# AMR Southern New Mexico



## RocketMedic (Jul 20, 2011)

Does anyone have any information on AMR Southern New Mexico's pay rates or schedule? I'm a part-time paramedic (very part-time due to the Army), and I'm looking at trying to get a job at AMR Las Cruces or Alamagordo. Any information is welcome.

I'm looking to make whatever y'all make and to work a few 12-hour shifts a month. 

Thanks!
-Robert


----------



## TransportJockey (Jul 20, 2011)

I'll ask around. I've got a friend that's an officer as LCFD and she might be able to tell me at least for Dona Ana


----------



## Flight-LP (Jul 20, 2011)

Their pay absolutely sucks! They offered me a whooping $14/hr. Needless to say, I politely declined.

The services in El Paso will offer more. Check with UMS at WBAMC, they pay decent and it's an easy gig. Also, Omniflight is VERY short staffed at El Paso International. They have both rotor and fixed wing opportunities available. Pay is o.k., its a great resume builder, and it's a fun job. The fixed wing side flies on one of the best platforms available and the rotors are dedicated to Ft. Bliss. PM me if you want to know more, but honestly I wouldnt waste my time with AMR if your looking for some part time shifts that will actually put some money in your pocket.


----------



## RocketMedic (Jul 20, 2011)

I'm not sure I have the certs or experience for Omniflight, and to be honest, I'm not looking for pay. I'm looking for experience more.

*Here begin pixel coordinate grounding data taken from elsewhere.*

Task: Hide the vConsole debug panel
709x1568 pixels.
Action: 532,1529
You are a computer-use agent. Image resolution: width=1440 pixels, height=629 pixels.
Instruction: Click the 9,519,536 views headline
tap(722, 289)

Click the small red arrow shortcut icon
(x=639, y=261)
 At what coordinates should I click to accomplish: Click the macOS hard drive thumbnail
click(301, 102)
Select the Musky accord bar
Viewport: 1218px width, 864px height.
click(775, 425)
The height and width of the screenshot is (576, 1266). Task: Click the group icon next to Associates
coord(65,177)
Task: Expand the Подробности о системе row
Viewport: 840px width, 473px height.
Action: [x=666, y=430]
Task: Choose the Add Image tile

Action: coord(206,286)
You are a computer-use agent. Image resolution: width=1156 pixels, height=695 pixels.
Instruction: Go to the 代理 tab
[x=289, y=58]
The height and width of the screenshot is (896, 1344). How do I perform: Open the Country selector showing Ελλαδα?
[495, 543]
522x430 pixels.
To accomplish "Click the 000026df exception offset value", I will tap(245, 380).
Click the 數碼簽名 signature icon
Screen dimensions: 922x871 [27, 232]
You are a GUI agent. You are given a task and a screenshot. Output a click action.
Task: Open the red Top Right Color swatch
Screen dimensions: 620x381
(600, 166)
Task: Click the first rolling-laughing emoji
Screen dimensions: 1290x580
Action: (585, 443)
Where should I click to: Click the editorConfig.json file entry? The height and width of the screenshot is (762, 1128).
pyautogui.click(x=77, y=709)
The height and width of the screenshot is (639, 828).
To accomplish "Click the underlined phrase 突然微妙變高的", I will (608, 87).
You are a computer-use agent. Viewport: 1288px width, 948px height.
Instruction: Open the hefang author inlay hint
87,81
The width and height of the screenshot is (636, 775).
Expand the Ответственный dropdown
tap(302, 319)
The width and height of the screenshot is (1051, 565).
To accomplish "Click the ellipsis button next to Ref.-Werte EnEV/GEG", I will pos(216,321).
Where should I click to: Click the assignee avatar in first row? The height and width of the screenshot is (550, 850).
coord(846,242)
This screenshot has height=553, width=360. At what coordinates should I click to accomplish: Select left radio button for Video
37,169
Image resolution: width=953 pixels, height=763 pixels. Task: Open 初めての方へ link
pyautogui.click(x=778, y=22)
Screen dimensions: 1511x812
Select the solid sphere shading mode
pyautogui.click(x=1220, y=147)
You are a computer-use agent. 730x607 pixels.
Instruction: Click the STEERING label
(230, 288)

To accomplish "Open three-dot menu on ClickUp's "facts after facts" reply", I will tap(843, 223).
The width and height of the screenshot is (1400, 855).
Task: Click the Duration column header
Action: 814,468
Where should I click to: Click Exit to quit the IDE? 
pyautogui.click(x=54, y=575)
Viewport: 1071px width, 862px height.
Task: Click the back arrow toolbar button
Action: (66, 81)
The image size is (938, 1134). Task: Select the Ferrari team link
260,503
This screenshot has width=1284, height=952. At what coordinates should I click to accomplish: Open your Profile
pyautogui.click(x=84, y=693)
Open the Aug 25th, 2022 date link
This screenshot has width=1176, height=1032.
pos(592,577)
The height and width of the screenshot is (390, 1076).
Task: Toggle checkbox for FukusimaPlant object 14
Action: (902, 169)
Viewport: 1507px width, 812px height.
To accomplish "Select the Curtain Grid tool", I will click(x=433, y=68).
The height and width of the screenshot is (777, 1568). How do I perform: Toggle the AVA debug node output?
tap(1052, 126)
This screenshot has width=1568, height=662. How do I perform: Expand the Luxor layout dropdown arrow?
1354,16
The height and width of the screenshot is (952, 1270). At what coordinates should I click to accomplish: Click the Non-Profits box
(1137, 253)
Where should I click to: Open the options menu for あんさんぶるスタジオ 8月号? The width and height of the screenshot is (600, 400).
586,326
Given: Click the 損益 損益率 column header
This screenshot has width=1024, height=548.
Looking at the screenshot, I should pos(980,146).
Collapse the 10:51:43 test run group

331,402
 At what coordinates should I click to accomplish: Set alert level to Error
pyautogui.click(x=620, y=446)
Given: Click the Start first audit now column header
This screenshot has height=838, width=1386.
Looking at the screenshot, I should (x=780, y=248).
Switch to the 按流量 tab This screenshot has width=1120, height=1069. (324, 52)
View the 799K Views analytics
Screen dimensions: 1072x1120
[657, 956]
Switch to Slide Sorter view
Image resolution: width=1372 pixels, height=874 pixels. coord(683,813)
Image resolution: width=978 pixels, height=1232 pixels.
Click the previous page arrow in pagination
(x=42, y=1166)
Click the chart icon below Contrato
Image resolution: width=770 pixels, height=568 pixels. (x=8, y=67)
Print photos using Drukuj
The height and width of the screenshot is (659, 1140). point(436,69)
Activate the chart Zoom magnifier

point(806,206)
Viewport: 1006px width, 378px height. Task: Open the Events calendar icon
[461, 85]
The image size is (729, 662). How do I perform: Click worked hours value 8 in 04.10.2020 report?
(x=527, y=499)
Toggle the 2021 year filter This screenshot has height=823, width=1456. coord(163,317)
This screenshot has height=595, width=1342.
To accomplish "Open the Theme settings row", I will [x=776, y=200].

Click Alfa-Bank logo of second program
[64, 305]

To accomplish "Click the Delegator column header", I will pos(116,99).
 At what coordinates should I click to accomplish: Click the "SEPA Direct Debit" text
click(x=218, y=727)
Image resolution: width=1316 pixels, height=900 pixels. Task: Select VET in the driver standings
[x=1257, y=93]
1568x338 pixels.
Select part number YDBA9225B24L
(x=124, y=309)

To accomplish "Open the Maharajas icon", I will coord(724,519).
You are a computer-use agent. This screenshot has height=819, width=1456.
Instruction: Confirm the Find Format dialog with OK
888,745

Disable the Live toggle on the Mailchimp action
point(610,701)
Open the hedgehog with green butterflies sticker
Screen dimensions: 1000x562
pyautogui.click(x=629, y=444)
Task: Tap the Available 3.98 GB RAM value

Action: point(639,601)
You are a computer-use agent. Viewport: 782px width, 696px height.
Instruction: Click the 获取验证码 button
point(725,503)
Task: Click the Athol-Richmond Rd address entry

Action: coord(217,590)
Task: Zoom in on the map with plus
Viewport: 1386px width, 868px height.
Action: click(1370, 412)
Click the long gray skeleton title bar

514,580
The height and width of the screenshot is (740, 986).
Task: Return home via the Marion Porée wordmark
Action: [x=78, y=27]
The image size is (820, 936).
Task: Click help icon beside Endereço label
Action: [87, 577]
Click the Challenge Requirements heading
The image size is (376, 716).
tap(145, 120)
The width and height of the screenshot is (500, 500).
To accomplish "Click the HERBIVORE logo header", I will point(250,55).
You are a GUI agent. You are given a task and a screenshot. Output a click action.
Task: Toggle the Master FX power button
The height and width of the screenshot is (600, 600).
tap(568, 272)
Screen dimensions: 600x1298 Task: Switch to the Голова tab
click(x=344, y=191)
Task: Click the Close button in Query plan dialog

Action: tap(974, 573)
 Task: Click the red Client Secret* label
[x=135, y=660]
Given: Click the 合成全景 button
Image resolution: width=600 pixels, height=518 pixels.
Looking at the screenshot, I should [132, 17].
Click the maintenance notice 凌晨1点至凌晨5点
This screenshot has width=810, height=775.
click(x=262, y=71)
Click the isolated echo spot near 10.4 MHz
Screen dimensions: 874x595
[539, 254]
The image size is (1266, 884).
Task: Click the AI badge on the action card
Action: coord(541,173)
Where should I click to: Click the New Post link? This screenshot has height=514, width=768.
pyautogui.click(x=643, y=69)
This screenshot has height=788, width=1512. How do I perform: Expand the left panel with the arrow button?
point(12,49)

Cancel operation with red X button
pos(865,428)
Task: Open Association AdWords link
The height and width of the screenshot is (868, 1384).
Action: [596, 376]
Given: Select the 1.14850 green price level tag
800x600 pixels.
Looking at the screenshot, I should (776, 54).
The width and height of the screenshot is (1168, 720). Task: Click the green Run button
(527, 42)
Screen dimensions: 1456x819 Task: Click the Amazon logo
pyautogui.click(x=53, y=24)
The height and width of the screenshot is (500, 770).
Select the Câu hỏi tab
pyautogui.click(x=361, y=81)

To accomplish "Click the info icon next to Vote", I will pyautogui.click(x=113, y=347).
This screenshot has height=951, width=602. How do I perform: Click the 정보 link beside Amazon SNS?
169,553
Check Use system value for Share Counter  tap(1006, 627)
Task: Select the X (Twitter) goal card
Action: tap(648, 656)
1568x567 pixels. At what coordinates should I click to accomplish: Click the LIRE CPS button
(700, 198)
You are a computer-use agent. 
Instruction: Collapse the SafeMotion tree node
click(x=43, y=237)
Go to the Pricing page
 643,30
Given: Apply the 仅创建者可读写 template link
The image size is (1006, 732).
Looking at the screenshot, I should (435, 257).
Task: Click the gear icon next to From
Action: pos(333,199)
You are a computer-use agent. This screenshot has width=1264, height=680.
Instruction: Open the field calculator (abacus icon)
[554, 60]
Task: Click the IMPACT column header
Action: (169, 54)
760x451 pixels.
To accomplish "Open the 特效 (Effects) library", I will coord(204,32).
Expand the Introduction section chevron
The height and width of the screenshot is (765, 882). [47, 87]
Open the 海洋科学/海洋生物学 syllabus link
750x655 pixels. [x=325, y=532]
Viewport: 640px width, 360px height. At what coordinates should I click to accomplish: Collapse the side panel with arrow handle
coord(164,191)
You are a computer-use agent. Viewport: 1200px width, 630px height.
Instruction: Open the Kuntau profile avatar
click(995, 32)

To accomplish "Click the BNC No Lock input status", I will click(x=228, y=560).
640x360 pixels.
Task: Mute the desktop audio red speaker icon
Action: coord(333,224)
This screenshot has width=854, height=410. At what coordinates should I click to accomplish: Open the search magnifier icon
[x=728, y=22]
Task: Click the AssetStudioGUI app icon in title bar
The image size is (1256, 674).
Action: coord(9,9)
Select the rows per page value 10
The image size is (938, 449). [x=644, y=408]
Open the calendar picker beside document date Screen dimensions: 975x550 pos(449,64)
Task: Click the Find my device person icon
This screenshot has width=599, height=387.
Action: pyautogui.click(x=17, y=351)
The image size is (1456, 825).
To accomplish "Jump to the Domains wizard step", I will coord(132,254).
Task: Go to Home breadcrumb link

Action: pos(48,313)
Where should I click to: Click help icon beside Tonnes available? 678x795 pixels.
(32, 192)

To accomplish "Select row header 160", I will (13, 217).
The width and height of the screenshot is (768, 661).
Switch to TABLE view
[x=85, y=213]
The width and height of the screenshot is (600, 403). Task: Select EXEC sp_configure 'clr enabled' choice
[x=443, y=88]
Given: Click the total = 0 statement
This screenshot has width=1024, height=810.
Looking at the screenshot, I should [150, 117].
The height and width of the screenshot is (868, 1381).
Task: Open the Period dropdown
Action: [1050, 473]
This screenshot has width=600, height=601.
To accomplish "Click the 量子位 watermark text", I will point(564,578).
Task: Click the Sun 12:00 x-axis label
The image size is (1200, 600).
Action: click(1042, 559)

How friendly is AMR to extreme part time?


----------



## RealMedic (Jul 27, 2011)

*AMR in Southern NM*

AMR in Southern NM pays about 12.50 hr in Alamogordo and not sure in Las Cruces. The ops in LC are better ran than Alamogordo. Alamogordo AMR is not supported well from LC and the supervisors in Alamogordo have no formal supervisor training and it's a very clicky bunch. Also they staff primary 911 units with basic EMT's and you will do many late night near end of shift out of town transports. The area is very pretty and there are some decent folk. The local ER at Champion is, well, a level 3/4 and they turf alot of stuff out of town, at all hours which AMR totes. Omni flight pays new Paramedic's about 14.50 hr. Not very comensurate with the level of responsibility/liability they expect you to assume. They have some very good experienced flight medics though.
Hope this helps.


----------



## RocketMedic (Dec 24, 2011)

Still very interested...my current employment simply has too low a volume for me to get practice. I've got a year left in the Army and I need to buff my resume, so I think AMR's my best bet, or possibly Sierra Vista Hospital at Truth or Consequences. Any input on either of these jobs?


----------



## Fish (Dec 24, 2011)

off topic, but I love this towns name

Truth or Consequences


----------



## RocketMedic (Dec 25, 2011)

Fish said:


> off topic, but I love this towns name
> 
> Truth or Consequences



I actually lived there as a kid, Dad used to work for a company called Mednet (like 1994/5). It's a pretty nice little place.

The unspoken thing is that these jobs _should_ have full-time potential if I can't find a better gig elsewhere once I'm out.


----------



## RocketMedic (Aug 25, 2016)

How time flies...five years later, I'm looking a little at moving back.


----------